On Tuesday, a postman burned himself to death after his superiors changed his delivery zone of the past 20 years. The previous day, a bus driver dozed off in the middle of a highway, killing two and injuring 16.
In reporting these accidents, the media focused on facts. And the most common reaction to the postman’s death was drenched in sarcasm. Readers said, “He must have been the best postman there ever was,” or “The postman went postal!” Responses to the bus driver struck a more callous tone: “The driver should be in jail,” and “He should lose everything he owns.”
As follow-up stories have shown, however, the postman killed himself in protest to the new mailing route he could hardly handle. The bus driver will also live with the guilt of killing two people. These tragedies have one theme in common: blue-collar Koreans are overstretched.
Both blue and white-collar workers are working physically and mentally taxing shifts with little outlets for relief. People are devoting hour after hour to work to either scrape by or to get increasingly elusive promotions in a hyper-competitive society.
Koreans are the second hardest-working people among OECD nations following Mexicans. Although the number of deaths attributed to overwork is unknown, the phenomenon is so common that a term was coined for it – “gwarosa,” which is equivalent to “karoshi” in Japanese.
Gwarosa refers to work stress-related deaths. According to the law, deaths from overworking are compensated by the companies responsible. However, because identifying causes of deaths not attributable to disease is difficult, numerous inexplicable deaths are often pinned to the fault of the individual.

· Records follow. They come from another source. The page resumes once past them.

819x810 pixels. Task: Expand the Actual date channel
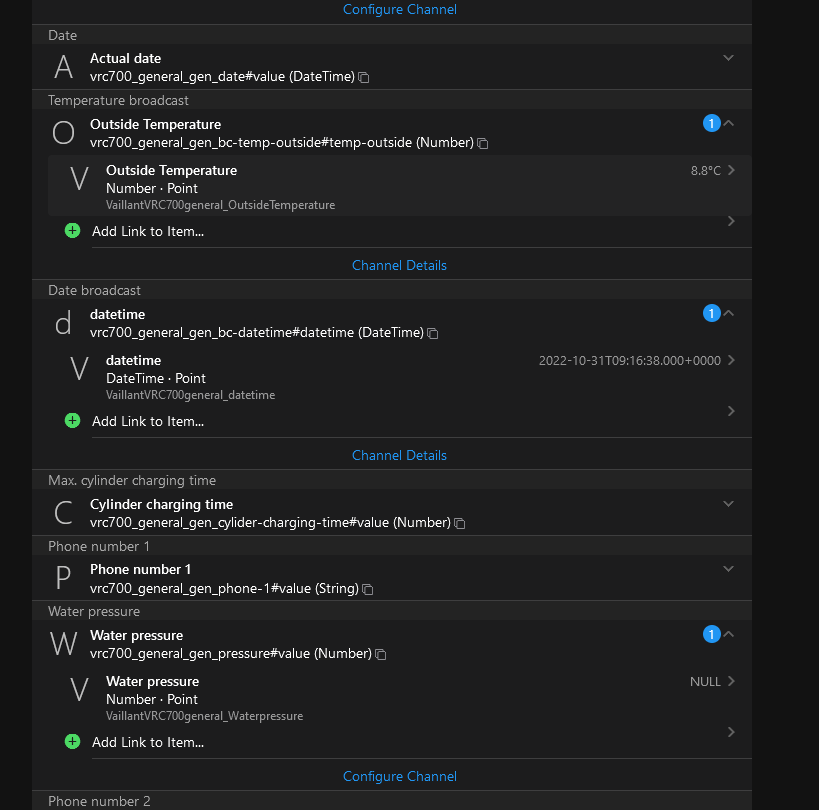pos(728,58)
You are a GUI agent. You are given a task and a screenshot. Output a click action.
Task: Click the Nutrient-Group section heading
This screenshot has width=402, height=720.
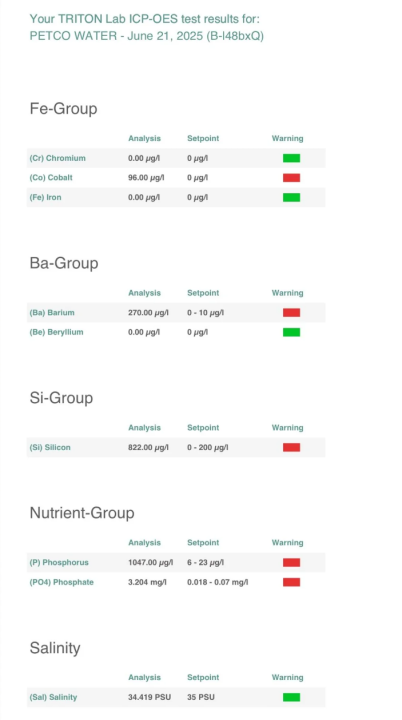(82, 513)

A recent airing of “I Want to Know,” a popular TV series that investigates behind-the-scenes stories of the last few incidents, has raised controversy by saying Korea’s death classification system has no categories for deaths from overwork. Notably, suicides with implicit traces to work-related stress fly under the radar. Most are not compensated by responsible employers.
Statistics show the rate of suicide has risen steadily since 2009, with the rate of suicide by Korean men climbing steeply compared to those of women. Although the reasons for deaths are unknown in many cases, one possible cause could be that people were experiencing high levels of stress and did not have proper emotional or physical support.

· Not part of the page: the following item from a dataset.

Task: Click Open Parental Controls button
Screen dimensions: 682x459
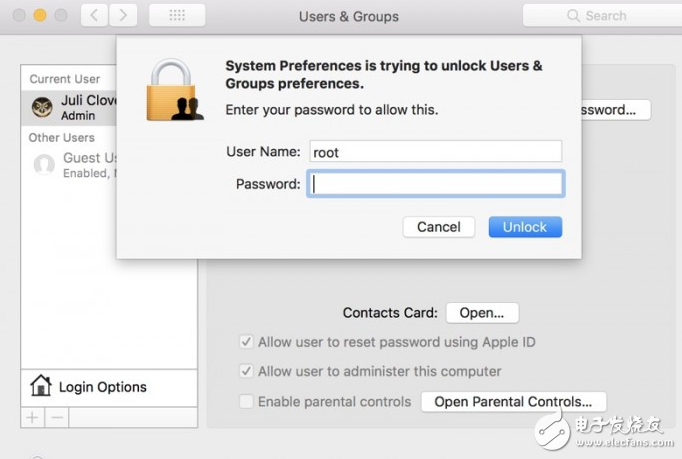Action: tap(513, 402)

|Source: Statistics Korea|
For one reason or another, there isn’t enough support to help hard-working men. So what to do with all this stress? It would make sense for males to seek help before contemplating ending their lives -- a scenario not possible in the Korean landscape.
In truth, seeking mental help services and medication for workplace stress in itself provides fertile grounds for discrimination. The mental health service system is geared against the mentally fatigued. Requesting medication under insurance lets employers track an individual’s medical records and use them against complainants.
If setting livable wages and working hours is currently an unattainable goal, there should at least be an interim solution set in place to help those struggling with too much work, such as non-discriminatory access to mental health services.
We live in a society where people are overworked to the point of mental breakdowns, and as in two recent cases, death. One can’t help but ask a question: when will this society come up with some measures, any measure, to help overworked and under-supported people?